Este mecanismo ha sido recurrente en la historia bélica, donde la sacralización de la política convierte a conflictos por territorio, recursos o hegemonía en luchas absolutas justificadas por una ideología en particular.  El patrón es evidente: la construcción de relatos totalitarios que justifican la dominación en nombre de una única verdad.  En el siglo XXI, estas narrativas ya no se imponen solo por la fuerza militar, sino también mediante alianzas ideológicas, presión diplomática y control de los medios de comunicación.

El respaldo de movimientos religiosos a agendas estatales permite a las potencias proyectar poder sin asumir plenamente el costo político de sus decisiones. En este escenario, la fe opera como escudo, ya que cuestionar la política equivale a cuestionar a Dios. Así, se diluye el debate racional sobre el derecho internacional, la soberanía de los Estados y los derechos humanos.

Este fenómeno no es exclusivo de un país ni de una religión, aunque es verdad que en el caso estadounidense adquiere una dimensión particular por su capacidad militar, diplomática, económica y mediática.  En el Perú, esta instrumentalización de la religión también se encuentra presente y, lamentablemente, normalizada. En junio del presente año, el Movimiento Misionero Mundial convocó en el Perú la llamada Marcha de la Vida, conocida por su lucha contra el antisemitismo y la conmemoración de las víctimas del Holocausto judío. Sin embargo, la edición del 2025 tuvo también la finalidad de respaldar las acciones de Israel contra Gaza, disfrazando la realidad y afirmando que los objetivos de la ofensiva israelí eran únicamente hacia Hamás, cuando en realidad – para ese entonces – se había registrado más de 55 mil muertes de civiles palestinos.    

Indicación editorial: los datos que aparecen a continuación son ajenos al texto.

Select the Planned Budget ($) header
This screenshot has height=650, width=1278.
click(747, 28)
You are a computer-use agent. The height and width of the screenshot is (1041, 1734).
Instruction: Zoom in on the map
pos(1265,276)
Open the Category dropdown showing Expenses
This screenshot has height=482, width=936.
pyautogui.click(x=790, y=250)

De igual forma, otro rol particularmente relevante en esta dinámica lo están cumpliendo ciertos medios religiosos con amplia audiencia, como Bethel TV Noticias, cuya programación dirigida principalmente a públicos cristianos —especialmente evangélicos— ha contribuido a reforzar una defensa incondicional del Estado de Israel, presentándolo de forma acrítica como una extensión directa del “Israel bíblico”. A través de espacios de “análisis” y entrevistas, este medio ha invitado recurrentemente a ponentes vinculados o que han trabajado con la Embajada de Israel como Gabriel Ben-Tasgal, Mojmir Kallus y el pastor Rubén Gutknecht, ofreciendo lecturas profundamente sesgadas del conflicto, donde la perspectiva palestina es excluida completamente y la política estatal contemporánea se confunde deliberadamente con un mandato religioso. Bethel TV no pone énfasis ni crítica permanente sobre la cantidad de muertos civiles palestinos cuya cifra en la actualidad asciende a más de 65 mil, ni han compartido los informes presentados por organizaciones internacionales como Naciones Unidas o Amnistía Internacional. Es más, incluso han llegado a afirmar, sin mayor responsabilidad, que alzar la voz y criticar el Estado de Israel o las decisiones políticas del primer ministro israelí, Benjamín Netanyahu, equivale a ser antisemita o antijudío.

Esta narrativa no solo desdibuja las fronteras entre fe y geopolítica, sino que también legitima decisiones militares y diplomáticas bajo un marco espiritual que inhibe el cuestionamiento crítico entre sus oyentes, consolidando así una adhesión ideológica que sirve a intereses estatales concretos más que a principios éticos universales.

La instrumentalización religiosa no solo influye en la política local y exterior, sino que contribuye a la prolongación de conflictos y al sufrimiento de poblaciones enteras, convertidas en daños colaterales de una narrativa sagrada.